### Available records
----

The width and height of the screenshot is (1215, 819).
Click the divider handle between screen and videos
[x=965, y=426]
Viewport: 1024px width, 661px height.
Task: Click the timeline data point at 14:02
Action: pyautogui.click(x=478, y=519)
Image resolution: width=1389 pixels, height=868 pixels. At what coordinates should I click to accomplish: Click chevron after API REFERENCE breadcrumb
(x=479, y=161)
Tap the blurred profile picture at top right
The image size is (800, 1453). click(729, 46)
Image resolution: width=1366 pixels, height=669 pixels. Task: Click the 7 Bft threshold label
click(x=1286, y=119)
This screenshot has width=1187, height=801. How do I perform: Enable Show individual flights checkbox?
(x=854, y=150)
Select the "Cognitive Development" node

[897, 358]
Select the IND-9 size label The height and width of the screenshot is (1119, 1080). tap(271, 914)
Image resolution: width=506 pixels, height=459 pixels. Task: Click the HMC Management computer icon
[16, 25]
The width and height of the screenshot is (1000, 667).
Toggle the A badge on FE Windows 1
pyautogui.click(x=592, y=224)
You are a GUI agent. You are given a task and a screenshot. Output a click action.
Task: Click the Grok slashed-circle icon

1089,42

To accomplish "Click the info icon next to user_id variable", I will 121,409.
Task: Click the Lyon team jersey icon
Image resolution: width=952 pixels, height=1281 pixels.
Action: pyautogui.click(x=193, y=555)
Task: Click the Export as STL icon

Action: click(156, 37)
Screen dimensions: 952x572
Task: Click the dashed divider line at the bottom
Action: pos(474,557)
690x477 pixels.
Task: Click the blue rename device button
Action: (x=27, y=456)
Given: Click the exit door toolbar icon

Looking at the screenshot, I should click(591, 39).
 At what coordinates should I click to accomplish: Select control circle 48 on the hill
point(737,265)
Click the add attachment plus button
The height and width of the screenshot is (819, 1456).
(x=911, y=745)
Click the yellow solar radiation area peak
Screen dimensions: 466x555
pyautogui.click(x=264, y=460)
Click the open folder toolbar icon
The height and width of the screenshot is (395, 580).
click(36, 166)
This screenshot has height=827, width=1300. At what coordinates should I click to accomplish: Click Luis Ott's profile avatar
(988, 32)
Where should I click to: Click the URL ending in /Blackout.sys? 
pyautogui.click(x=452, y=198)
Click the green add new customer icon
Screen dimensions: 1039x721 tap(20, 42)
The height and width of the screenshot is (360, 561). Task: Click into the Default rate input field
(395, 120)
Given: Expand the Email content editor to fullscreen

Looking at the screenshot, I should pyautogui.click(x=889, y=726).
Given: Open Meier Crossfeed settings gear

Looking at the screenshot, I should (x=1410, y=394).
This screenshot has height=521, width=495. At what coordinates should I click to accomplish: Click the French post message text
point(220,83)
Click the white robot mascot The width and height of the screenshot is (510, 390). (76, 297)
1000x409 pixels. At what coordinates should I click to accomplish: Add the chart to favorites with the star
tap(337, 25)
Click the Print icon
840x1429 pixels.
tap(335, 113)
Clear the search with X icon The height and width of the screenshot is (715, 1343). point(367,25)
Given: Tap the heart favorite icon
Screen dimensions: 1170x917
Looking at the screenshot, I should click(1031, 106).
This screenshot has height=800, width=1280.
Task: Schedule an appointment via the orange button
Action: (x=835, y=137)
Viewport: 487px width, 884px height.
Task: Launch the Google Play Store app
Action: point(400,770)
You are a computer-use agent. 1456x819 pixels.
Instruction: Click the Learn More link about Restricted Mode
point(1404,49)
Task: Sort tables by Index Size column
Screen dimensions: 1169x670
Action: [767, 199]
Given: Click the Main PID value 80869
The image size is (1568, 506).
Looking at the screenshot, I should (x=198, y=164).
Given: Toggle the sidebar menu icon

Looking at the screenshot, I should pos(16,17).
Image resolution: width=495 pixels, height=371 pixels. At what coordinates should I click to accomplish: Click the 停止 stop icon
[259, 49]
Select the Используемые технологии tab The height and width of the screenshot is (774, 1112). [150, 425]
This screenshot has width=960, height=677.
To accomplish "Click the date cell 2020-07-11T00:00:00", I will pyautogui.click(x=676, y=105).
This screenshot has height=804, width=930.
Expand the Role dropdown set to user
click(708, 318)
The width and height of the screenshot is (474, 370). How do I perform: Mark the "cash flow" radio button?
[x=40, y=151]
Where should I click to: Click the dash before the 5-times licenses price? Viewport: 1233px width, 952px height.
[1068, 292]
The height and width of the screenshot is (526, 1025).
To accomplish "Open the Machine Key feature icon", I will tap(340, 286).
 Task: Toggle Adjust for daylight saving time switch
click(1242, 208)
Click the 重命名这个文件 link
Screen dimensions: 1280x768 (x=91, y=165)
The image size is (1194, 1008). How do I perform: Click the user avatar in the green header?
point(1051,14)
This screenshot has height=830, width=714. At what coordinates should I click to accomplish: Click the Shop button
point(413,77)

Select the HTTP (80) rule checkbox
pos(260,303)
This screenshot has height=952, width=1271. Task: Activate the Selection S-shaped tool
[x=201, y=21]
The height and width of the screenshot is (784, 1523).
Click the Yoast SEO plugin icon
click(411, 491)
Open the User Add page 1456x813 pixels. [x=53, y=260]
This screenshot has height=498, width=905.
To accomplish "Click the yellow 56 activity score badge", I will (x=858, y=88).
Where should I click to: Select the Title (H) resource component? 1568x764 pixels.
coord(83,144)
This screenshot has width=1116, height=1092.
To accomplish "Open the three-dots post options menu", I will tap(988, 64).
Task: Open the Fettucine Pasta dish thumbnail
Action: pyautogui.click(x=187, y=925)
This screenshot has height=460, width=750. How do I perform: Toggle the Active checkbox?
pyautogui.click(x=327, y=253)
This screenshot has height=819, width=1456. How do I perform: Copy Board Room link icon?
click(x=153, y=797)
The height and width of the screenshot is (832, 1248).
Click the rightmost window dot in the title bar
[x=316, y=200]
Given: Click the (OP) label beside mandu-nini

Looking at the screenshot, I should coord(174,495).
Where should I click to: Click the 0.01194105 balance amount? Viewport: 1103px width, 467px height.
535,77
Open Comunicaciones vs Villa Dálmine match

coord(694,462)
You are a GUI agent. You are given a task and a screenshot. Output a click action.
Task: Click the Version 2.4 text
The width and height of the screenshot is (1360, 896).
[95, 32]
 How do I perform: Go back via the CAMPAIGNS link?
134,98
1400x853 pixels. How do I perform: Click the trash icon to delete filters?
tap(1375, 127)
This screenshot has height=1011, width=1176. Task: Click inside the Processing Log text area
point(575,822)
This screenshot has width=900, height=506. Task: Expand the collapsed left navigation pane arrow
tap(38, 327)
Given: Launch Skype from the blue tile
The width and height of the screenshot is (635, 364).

----

### Do this
Reproduce all of the lines above without any changes.

### Answer to the exercise
The width and height of the screenshot is (1215, 819).
Click the divider handle between screen and videos
[x=965, y=426]
Viewport: 1024px width, 661px height.
Task: Click the timeline data point at 14:02
Action: pyautogui.click(x=478, y=519)
Image resolution: width=1389 pixels, height=868 pixels. At what coordinates should I click to accomplish: Click chevron after API REFERENCE breadcrumb
(x=479, y=161)
Tap the blurred profile picture at top right
The image size is (800, 1453). click(729, 46)
Image resolution: width=1366 pixels, height=669 pixels. Task: Click the 7 Bft threshold label
click(x=1286, y=119)
This screenshot has width=1187, height=801. How do I perform: Enable Show individual flights checkbox?
(x=854, y=150)
Select the "Cognitive Development" node

[897, 358]
Select the IND-9 size label The height and width of the screenshot is (1119, 1080). tap(271, 914)
Image resolution: width=506 pixels, height=459 pixels. Task: Click the HMC Management computer icon
[16, 25]
The width and height of the screenshot is (1000, 667).
Toggle the A badge on FE Windows 1
pyautogui.click(x=592, y=224)
You are a GUI agent. You are given a task and a screenshot. Output a click action.
Task: Click the Grok slashed-circle icon

1089,42

To accomplish "Click the info icon next to user_id variable", I will 121,409.
Task: Click the Lyon team jersey icon
Image resolution: width=952 pixels, height=1281 pixels.
Action: pyautogui.click(x=193, y=555)
Task: Click the Export as STL icon

Action: click(156, 37)
Screen dimensions: 952x572
Task: Click the dashed divider line at the bottom
Action: pos(474,557)
690x477 pixels.
Task: Click the blue rename device button
Action: (x=27, y=456)
Given: Click the exit door toolbar icon

Looking at the screenshot, I should click(591, 39).
 At what coordinates should I click to accomplish: Select control circle 48 on the hill
point(737,265)
Click the add attachment plus button
The height and width of the screenshot is (819, 1456).
(x=911, y=745)
Click the yellow solar radiation area peak
Screen dimensions: 466x555
pyautogui.click(x=264, y=460)
Click the open folder toolbar icon
The height and width of the screenshot is (395, 580).
click(36, 166)
This screenshot has height=827, width=1300. At what coordinates should I click to accomplish: Click Luis Ott's profile avatar
(988, 32)
Where should I click to: Click the URL ending in /Blackout.sys? 
pyautogui.click(x=452, y=198)
Click the green add new customer icon
Screen dimensions: 1039x721 tap(20, 42)
The height and width of the screenshot is (360, 561). Task: Click into the Default rate input field
(395, 120)
Given: Expand the Email content editor to fullscreen

Looking at the screenshot, I should pyautogui.click(x=889, y=726).
Given: Open Meier Crossfeed settings gear

Looking at the screenshot, I should (x=1410, y=394).
This screenshot has height=521, width=495. At what coordinates should I click to accomplish: Click the French post message text
point(220,83)
Click the white robot mascot The width and height of the screenshot is (510, 390). (76, 297)
1000x409 pixels. At what coordinates should I click to accomplish: Add the chart to favorites with the star
tap(337, 25)
Click the Print icon
840x1429 pixels.
tap(335, 113)
Clear the search with X icon The height and width of the screenshot is (715, 1343). point(367,25)
Given: Tap the heart favorite icon
Screen dimensions: 1170x917
Looking at the screenshot, I should click(1031, 106).
This screenshot has height=800, width=1280.
Task: Schedule an appointment via the orange button
Action: (x=835, y=137)
Viewport: 487px width, 884px height.
Task: Launch the Google Play Store app
Action: point(400,770)
You are a computer-use agent. 1456x819 pixels.
Instruction: Click the Learn More link about Restricted Mode
point(1404,49)
Task: Sort tables by Index Size column
Screen dimensions: 1169x670
Action: [767, 199]
Given: Click the Main PID value 80869
The image size is (1568, 506).
Looking at the screenshot, I should (x=198, y=164).
Given: Toggle the sidebar menu icon

Looking at the screenshot, I should pos(16,17).
Image resolution: width=495 pixels, height=371 pixels. At what coordinates should I click to accomplish: Click the 停止 stop icon
[259, 49]
Select the Используемые технологии tab The height and width of the screenshot is (774, 1112). [150, 425]
This screenshot has width=960, height=677.
To accomplish "Click the date cell 2020-07-11T00:00:00", I will pyautogui.click(x=676, y=105).
This screenshot has height=804, width=930.
Expand the Role dropdown set to user
click(708, 318)
The width and height of the screenshot is (474, 370). How do I perform: Mark the "cash flow" radio button?
[x=40, y=151]
Where should I click to: Click the dash before the 5-times licenses price? Viewport: 1233px width, 952px height.
[1068, 292]
The height and width of the screenshot is (526, 1025).
To accomplish "Open the Machine Key feature icon", I will tap(340, 286).
 Task: Toggle Adjust for daylight saving time switch
click(1242, 208)
Click the 重命名这个文件 link
Screen dimensions: 1280x768 (x=91, y=165)
The image size is (1194, 1008). How do I perform: Click the user avatar in the green header?
point(1051,14)
This screenshot has height=830, width=714. At what coordinates should I click to accomplish: Click the Shop button
point(413,77)

Select the HTTP (80) rule checkbox
pos(260,303)
This screenshot has height=952, width=1271. Task: Activate the Selection S-shaped tool
[x=201, y=21]
The height and width of the screenshot is (784, 1523).
Click the Yoast SEO plugin icon
click(411, 491)
Open the User Add page 1456x813 pixels. [x=53, y=260]
This screenshot has height=498, width=905.
To accomplish "Click the yellow 56 activity score badge", I will (x=858, y=88).
Where should I click to: Select the Title (H) resource component? 1568x764 pixels.
coord(83,144)
This screenshot has width=1116, height=1092.
To accomplish "Open the three-dots post options menu", I will tap(988, 64).
Task: Open the Fettucine Pasta dish thumbnail
Action: pyautogui.click(x=187, y=925)
This screenshot has height=460, width=750. How do I perform: Toggle the Active checkbox?
pyautogui.click(x=327, y=253)
This screenshot has height=819, width=1456. How do I perform: Copy Board Room link icon?
click(x=153, y=797)
The height and width of the screenshot is (832, 1248).
Click the rightmost window dot in the title bar
[x=316, y=200]
Given: Click the (OP) label beside mandu-nini

Looking at the screenshot, I should coord(174,495).
Where should I click to: Click the 0.01194105 balance amount? Viewport: 1103px width, 467px height.
535,77
Open Comunicaciones vs Villa Dálmine match

coord(694,462)
You are a GUI agent. You are given a task and a screenshot. Output a click action.
Task: Click the Version 2.4 text
The width and height of the screenshot is (1360, 896).
[95, 32]
 How do I perform: Go back via the CAMPAIGNS link?
134,98
1400x853 pixels. How do I perform: Click the trash icon to delete filters?
tap(1375, 127)
This screenshot has height=1011, width=1176. Task: Click inside the Processing Log text area
point(575,822)
This screenshot has width=900, height=506. Task: Expand the collapsed left navigation pane arrow
tap(38, 327)
Given: Launch Skype from the blue tile
The width and height of the screenshot is (635, 364).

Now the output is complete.